14.1.08

Análise Filosófica do “Belo”

Foi mais ou menos assim: eu dei conta do dia, rolando na cama. E entre criar coragem pra levantar e não pensar nas coisas erradas (das quais eu me envergonho, e que me assombram antes de levantar), eu me apeguei à lembrança do Idigar e na Sônia – colegas de trabalho na Escola Técnica, há uns anos atrás. Talvez porque eu quase atendera ao telefone, na Clarks, uns dias atrás saudando “escola técnica, bom dia” e cantar “Lady Laura” muito freqüentemente desde a noticia que a Fernanda Maria dera à luz a sua primeira filha com o Diogo, eu me encontrei lembrando de uma ocasião em que eu estava possuído por uma euforia ligada à música brega. (Eu adorava gravar Cds temáticos) Parece que, ao menos, na época, tudo tinha começado com a Fernanda Maria e a capacidade que ela tinha de encaixar “Lady Laura”, na faculdade, como tema de quase tudo que nos acontecia: eis, então, (simples assim) que eu precisava fazer um CD só com músicas bregas. Era pra ser a minha, então, mais recente fixação – dentre tantas que vêm e vão, pra preencher meus fúteis e vazios dias. Era um dia comum de trabalho, uma das tardes intermináveis em que não era mais a correria da manhã ou a superlotação das aulas noturnas, em que o sol escaldava, o ar-condicionado da minha sala nunca funcionada e por isso eu fazia a pesquisa das faixas no meu computador, do trabalho mesmo (sim, eu sei que isso não pega bem, mas é a verdade...), e eis que chegam o Idigar e a Sônia (o Idigar era o administrador financeiro, a Sônia, secretária escolar e eu o diretor pedagógico) – ambos aparentemente sem nada pra fazer também, e, não sei como, estávamos os três compondo a lista das músicas que deveriam fazer parte do futuro CD. (Nota: por que eu amo fazer listas? O que as listas têm a ver com minha personalidade anal?)

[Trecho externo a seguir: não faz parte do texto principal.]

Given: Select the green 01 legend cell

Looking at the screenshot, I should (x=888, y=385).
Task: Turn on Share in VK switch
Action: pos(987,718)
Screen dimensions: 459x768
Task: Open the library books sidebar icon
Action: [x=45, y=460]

A lista era “glamourosa” – se é que se pode usar essa palavra pra esse tipo de empreendimento; mas que fora selecionada a seis muito graves e cuidadosas mãos. O único problema era que o Idigar não concordava com o fato de eu querer incluir “Lady Laura” no CD. Eu tinha meus vinte e poucos anos, e o Idigar estava na casa dos 40. Eu sempre ouvira dizer que a diferença de idade conta muito nos primeiros anos de vida, como, por exemplo, entre pessoas de 8 e 15 anos, mas que perto dos 30 as diferenças iam-se, completamente. Sim, isso era verdade. Eu posso comprovar a teoria por dizer que as opiniões eram respeitadas, mas mesmo a diferença de idade não sendo mais motivo para tabus e rejeições, história de vida e experiências pessoais não podem ser recicladas. Segundo ele, Roberto Carlos era clássico, e não podia ser interpretado como brega. Eu sabia, de cara, que estava diante da discussão filosófica do belo, e que não adiantava argumentar. Foi, pois, que a solução mais politicamente correta foi fazer duas versões do CD (uma delas secreta – a minha, que continha uma faixa bônus).

Quando eu me levantei – lá pelas onze e tanto, a Lu começava a se arrumar para ir ao trabalho (eu estava folgando hoje), eu decidi me olhar no espelho e encarar os restos de pizza fria da geladeira. Eu ainda pensava em “Lady Laura” e nas influências musicais as quais a filhinha da Fernanda vai ser exposta, quando a Lu pediu pra ouvir “Say You’ll Be There”. Na semana que vem eu e a Lu vamos ao show das Spice Girls, em Londres – banda que, hoje em dia, divide a opinião não só dos ingleses com quem eu trabalho. Todos concordam com o fato de que eles cresceram ouvindo às Spice, mas que hoje em dia era brega continuar ouvindo. Eu, particularmente, discordo do fato de que elas são bregas e vou ao show sim, com direito a comprar tour book e camiseta, na porta (belo filosófico outra vez). Pois bem... uma faixa puxou a outra e eis que ouvindo “Let Love Lead The Way” a Lu estava prestes a soltar uma das suas preciosas pérolas: “essa música é tão magoada”, ela começou. Eu disse que gostava, mas fui interrompido quando ela acrescentou que a Victoria estava igualzinha ao Glayson no vídeo. (Sim, Glayson... parece sim!) E deu saudades do Izalty, que não falava conosco há meses, e a quem dávamos por perdido, talvez consumido por uma raiva desconhecida de nós dois.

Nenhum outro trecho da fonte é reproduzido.